Intervistata sul caso Briggs, alla domanda “Quale legge vorrebbe promulgare?”, la Butler-Cole risponde “Quando la Court of Protection (tribunale inglese chiamato in causa per chi non è in grado di dare il proprio consenso) decide che non è il miglior interesse di una persona continuare a ricevere nutrizione e idratazione artificiale, questa è interrotta e la persona muore disidratandosi lentamente. La Corte non può autorizzare invece una dose fatale di farmaci. Secondo me, questo è chiaramente sbagliato”. Meglio un colpo secco, insomma, in certi casi.
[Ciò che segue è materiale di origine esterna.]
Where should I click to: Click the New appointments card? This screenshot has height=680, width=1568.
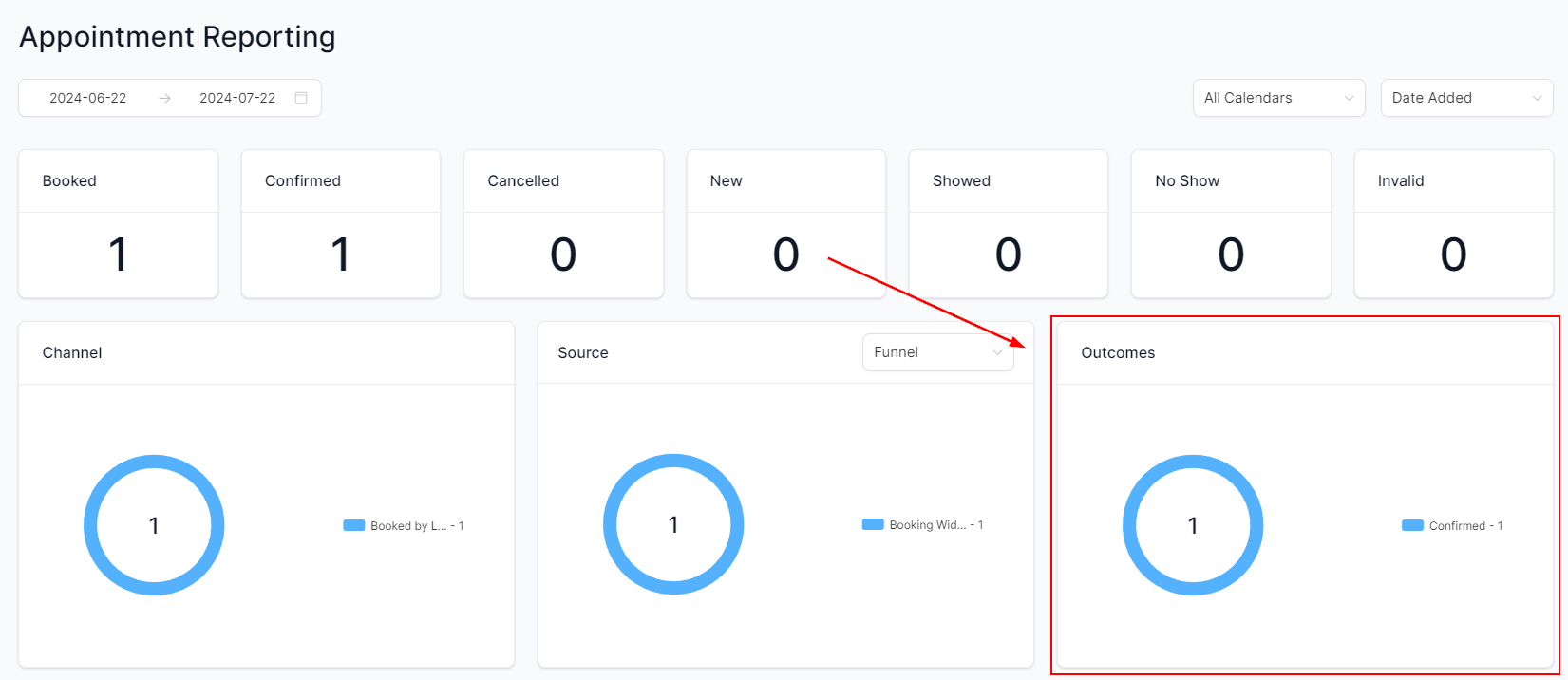pyautogui.click(x=785, y=224)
Difficile darle torto, certo, ma vogliamo sommessamente osservare che l’idea molto ben illustrata di “best interest” ci lascia a dir poco perplessi.

Più recente, lo scorso maggio, un altro caso analogo: una donna di 70 anni che chiede la sospensione dei supporti vitali per sua figlia, che di anni ne ha 50, ha la Corea di Hungtinton, da più di venti non mostra consapevolezza di ciò che la circonda e sembra arrivata ormai alla fine. Victoria Butler-Cole rappresenta la mamma in tribunale. E alla domanda “come vorrebbe essere ricordata”, la Butler-Cole risponde “per il mio coinvolgimento con la charity Compassion in Dying, incoraggiando le persone a scrivere le proprie decisioni anticipate per rifiutare i trattamenti, così che le loro famiglie poi non abbiano bisogno di rivolgersi ai tribunali”. Ma siamo sicuri che una persona così possa rappresentare il “best interest” di Charlie?